I left my old apartment around 3:30am last night to bike home to the new apartment 2 blocks away. Just as I mount my bike a woman across the street, walking her bike, asks if I'll ride with her. I get off my bike and ask,
"How far are you going?" She says,
"Henry. Just a few blocks. You got a light?"
"No, sorry. I don't smoke."
"Nevermind, I found one. You want a hit?"
"Umm, no thanks. I don't smoke." I agree to ride with her up to Henry. She explains her predicament.
"I came all the way from Standale-"
"Wow, that's pretty far."
"It's not that bad, downhill most of the way. Besides, I've got legs like mules. I ride my bike to work at two jobs- one on Fulton, the other on 44th street- about 20 miles a day. So, I've got to talk to my nephew. He's got some killer bud and I need to get to it."

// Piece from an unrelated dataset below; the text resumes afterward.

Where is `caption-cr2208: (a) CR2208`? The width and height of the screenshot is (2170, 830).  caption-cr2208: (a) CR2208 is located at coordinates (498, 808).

We stop and she asks for a favor. She's hot from riding and needs to take off her sweatshirt. She asks me to hold down her t-shirt while she takes off her sweatshirt. I gently hold it down while she pulls up her white sweatshirt and I let go as she ties it around her waist. She's in her early 30s and is somewhat attractive, but her reason for being out so late and her slightly annoying Michigan accent, kind of covered up by her years of smoking, made it all platonic.
"Man, my nephew. He's a little punk. I was dating this guy and my nephew knew that the guy was cheating on me. That's fucked up. You wouldn't do that to your aunt, would you? He's 24, how old are you?"
"Yeah, see...I gave him fifty bucks like 4 days ago. And I ain't seen my pot yet. I'm going to go over there and yell at him. I could have bought a carton of cigarettes and some beer in the meantime. I'm going to lose it. Hey, for riding with me, you should smoke a joint with me when I get there."
"Uhh, thanks, but I was actually heading home, I've got to work tomorrow morning."
"Yeah, it's probably for the best anyway. Some shit might go down. What's your name, anyway?"
"I'm Patty. Now, if you hear about some chick who was murdered over on Henry street, you'll know it was me."
Just a street later I see her off, now nervous about just letting her go, but knowing that some puny yuppie-looking kid could be in more danger. I start riding the opposite way and she yells, "Thanks, Boo."